Design Trust was established as a grant-funding and community platform in 2014 by Hong Kong Ambassadors of Design, a registered charity in Hong Kong since 2007. Design Trust supports creative projects that develop expertise and build research initiatives and content related to Hong Kong and the Greater Bay Area. Working across a multiplicity of design disciplines, from graphics, media, and architecture to the built environment, Design Trust aims to actively accelerate creative research, design, and the development of meaningful projects that advocate for the positive role of design.

Bios

Sunny Cheung is a Curator of Design and Architecture at M+, Hong Kong’s museum of visual culture, where he specialises in digital art and immersive installations. He has worked at the Barbican Centre, the Victoria and Albert Museum, and the Liverpool Biennial. His curatorial projects include Beeple’s HUMAN ONE, Pipilotti Rist’s Hand Me Your Trust, and A.A. Murakami’s Floating World, reflecting his commitment to exploring the intersection of technology and contemporary art.
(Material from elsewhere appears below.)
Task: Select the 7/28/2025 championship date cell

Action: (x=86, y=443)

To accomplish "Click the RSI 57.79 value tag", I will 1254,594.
Flora Weil is an interdisciplinary technologist, designer, and researcher whose practice connects ecology, anthropology, philosophy, and game design. She co-runs Nephila, a creative studio building open-source tools for experimental worldbuilding. She was a recipient of the M+ / Design Museum Research Fellowship in 2023. Weil is currently developing a project centered on the Gobi Desert, using autonomous browser agents to trace how trade, wind, migration, and love shape both environmental, machine and human systems.

Wendi Yan is an artist, writer and technologist. She uses CGI software to simulate alternative scientific progress through videos and games, and writes about the history and future of scientific discovery. Wendi was an inaugural Steve Jobs Archive Fellow and the Grand Prix recipient of the 6th VH Award by Hyundai Motor Group. She directs the Revival Fund, an experimental grant program restoring lost research.

Federica Zambeletti is the founder and managing director of KoozArch. She is an architect, researcher and digital curator whose interests lie at the intersection between art, architecture and regenerative practices. In 2015 Federica founded KoozArch with the ambition of creating a space where to research, explore and discuss architecture beyond the limits of its built form. Federica is an Architectural Association School of Architecture in London alumni.